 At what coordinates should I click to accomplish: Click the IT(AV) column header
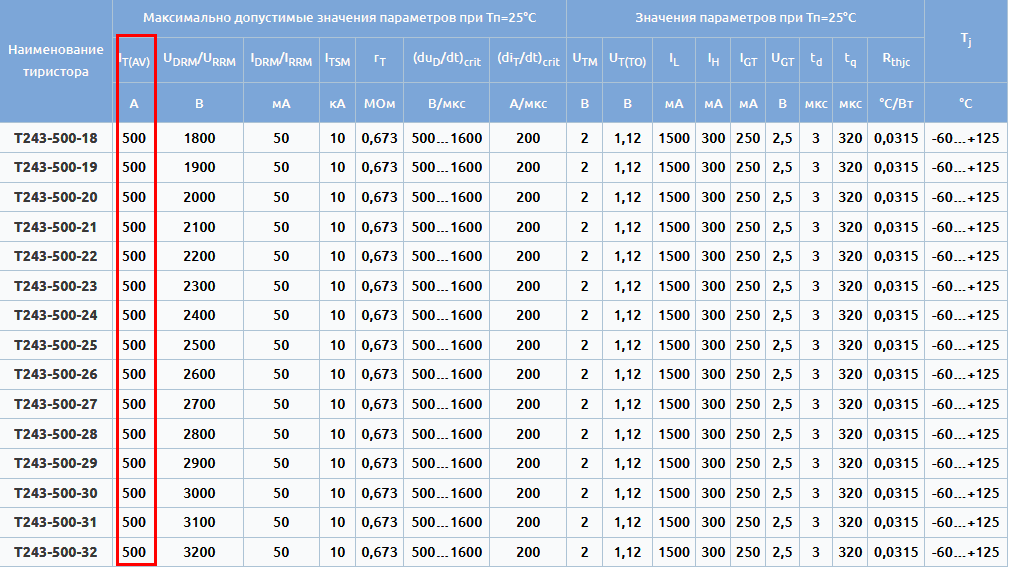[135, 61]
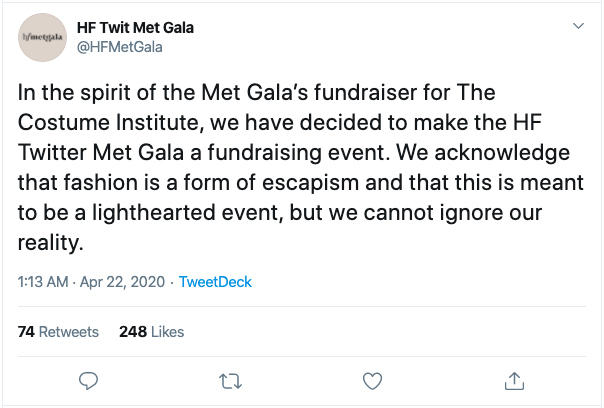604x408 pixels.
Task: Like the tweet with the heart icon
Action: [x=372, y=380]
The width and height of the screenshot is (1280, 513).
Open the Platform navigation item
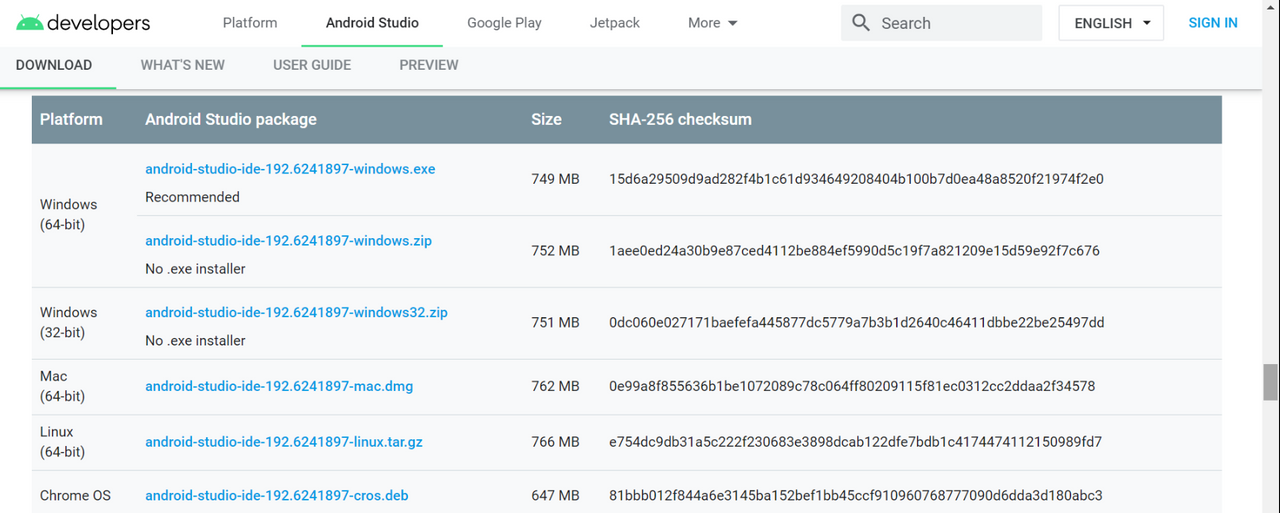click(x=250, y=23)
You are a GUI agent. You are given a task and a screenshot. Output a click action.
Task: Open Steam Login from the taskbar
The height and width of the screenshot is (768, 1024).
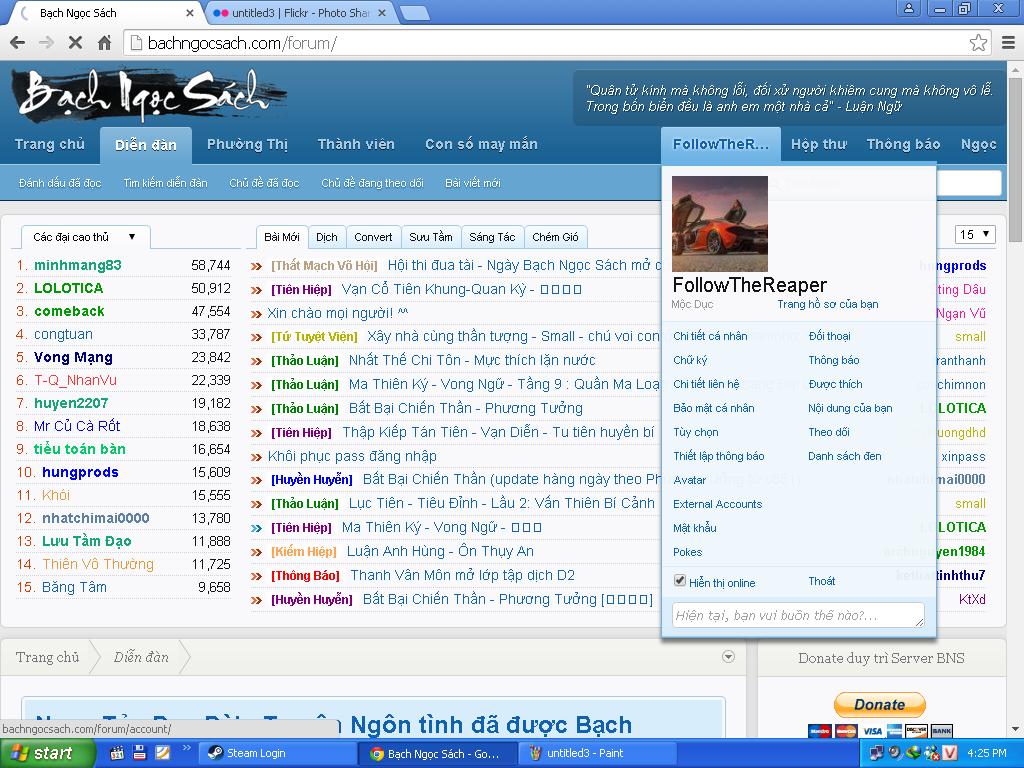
══════════════════════════════
**WHAT YOU WILL DO**
Please copy each line of the entries in which the word "width" shows up.

**ANSWER TO THIS TASK**
The width and height of the screenshot is (1280, 513).
The height and width of the screenshot is (768, 1024).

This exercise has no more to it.